During the oscillation, the capacitive components in the device influence the frequency of the oscillation by inducing an RC delay, which is dependent on temperatures. Thus, the heat generation and dissipation conditions are stochastic, resulting in a slight variation in the oscillation period. Figure 1d shows current oscillation waves generated from the circuit. The pulse amplitude and width were 1.65 V and 34 μs, respectively, with a 1.8 μs of pulse rising and falling time. The load resistance was 2 kΩ. This included 20 waves, which were consecutively collected under the same conditions. The bottom left inset in Fig. 1d shows that all waves overlapped with a little variation at the beginning of the oscillation. However, as the stochastic oscillation repeated, as shown in the bottom right inset in Fig. 1d, their variation became irregular due to the accumulation of the variation, making the oscillation hard to predict.

Figure 1e shows the distribution of peak intervals (tintvl) during the oscillations collected from 100 waves. The first and last distributions are shown as red and blue curves representatively, while others are in gray. The inset plots the average time of intervals and its standard deviation at each wave. It shows that both the average and deviation were fluctuating inconsistently, which is regarded as a completely random process.

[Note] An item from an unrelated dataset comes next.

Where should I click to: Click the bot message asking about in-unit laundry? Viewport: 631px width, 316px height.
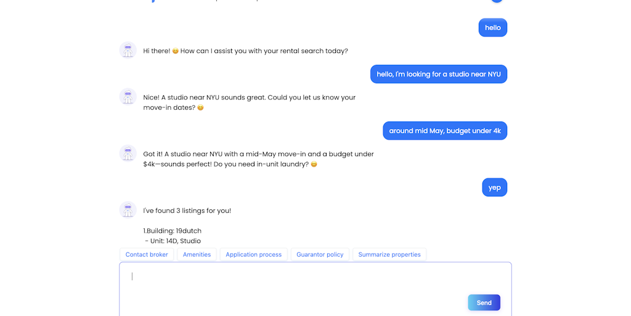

Thermal fluctuation induced stochastic oscillation modeling

We conducted a numerical simulation to confirm the influence of the random thermal fluctuation on the stochastic oscillation. Because the threshold switching originates from a thermally activated transport mechanism, we adopted a 3D-modified Poole–Frenkel transport model to emulate the threshold switching characteristic of the device16,20,21,22. The following equation describes the model.

$$i_{{m}}=A{V}_{{\rm{m}}}\left[\sigma 0{e}^{-\frac{E_{\text{a}}}{k_{{b}}T}}\left\{{\left(\frac{k_{{b}}T}{\beta }\right)}^{2}\left(1+\left(\frac{\beta \sqrt{{V}_{{\rm{m}}}/d}}{k_{{b}}T}-1\right){e}^{\frac{\beta \sqrt{{V}_{{\rm{m}}}/d}}{k_{{b}}T}}\right)+\frac{1}{2d}\right\}\right],$$
(1)

where kb is the Boltzmann constant, d and A are the thickness and area of the switching region, respectively. The σ0, β, and Ea are material constants20,30. To represent the mott transition, we introduced an abrupt change in thermal resistance from \(1.8\times {10}^{6}\) KW−1 to \(2.1\times {10}^{6}\) KW−1 at 1070 K, the mott transition temperature of NbO2. Considering the thermodynamics, we adopted Newton’s cooling law with a harmonic thermal fluctuation, as follows16.

$$\frac{{dT}}{{dt}}=\frac{i_{\text{m}}v_{\text{m}}}{C_{\text{th}}}-\frac{T-T_{\text{amb}}}{C_{\text{th}}R_{\text{th}}}+T{\left(\frac{k_{\text{b}}}{C_{\text{th}}}\right)}^{\frac{1}{2}}\frac{4\pi }{R_{\text{th}}C_{\text{th}}}{\cos}\left(\frac{2\pi t}{R_{\text{th}}C_{\text{th}}}\right),$$
(2)

where Tamb is an ambient temperature, Cth and Rth are thermal capacitance and resistance respectively, and t is a variable time constant describing the time variation in heat generation and dissipation. Here, we set the t as a random variable to mimic the random thermal fluctuation.

Figure 2a shows the experimental and simulated current–voltage curves. Although there is some mismatch in the NDR-1 region, the model reproduced the experimental data quite well.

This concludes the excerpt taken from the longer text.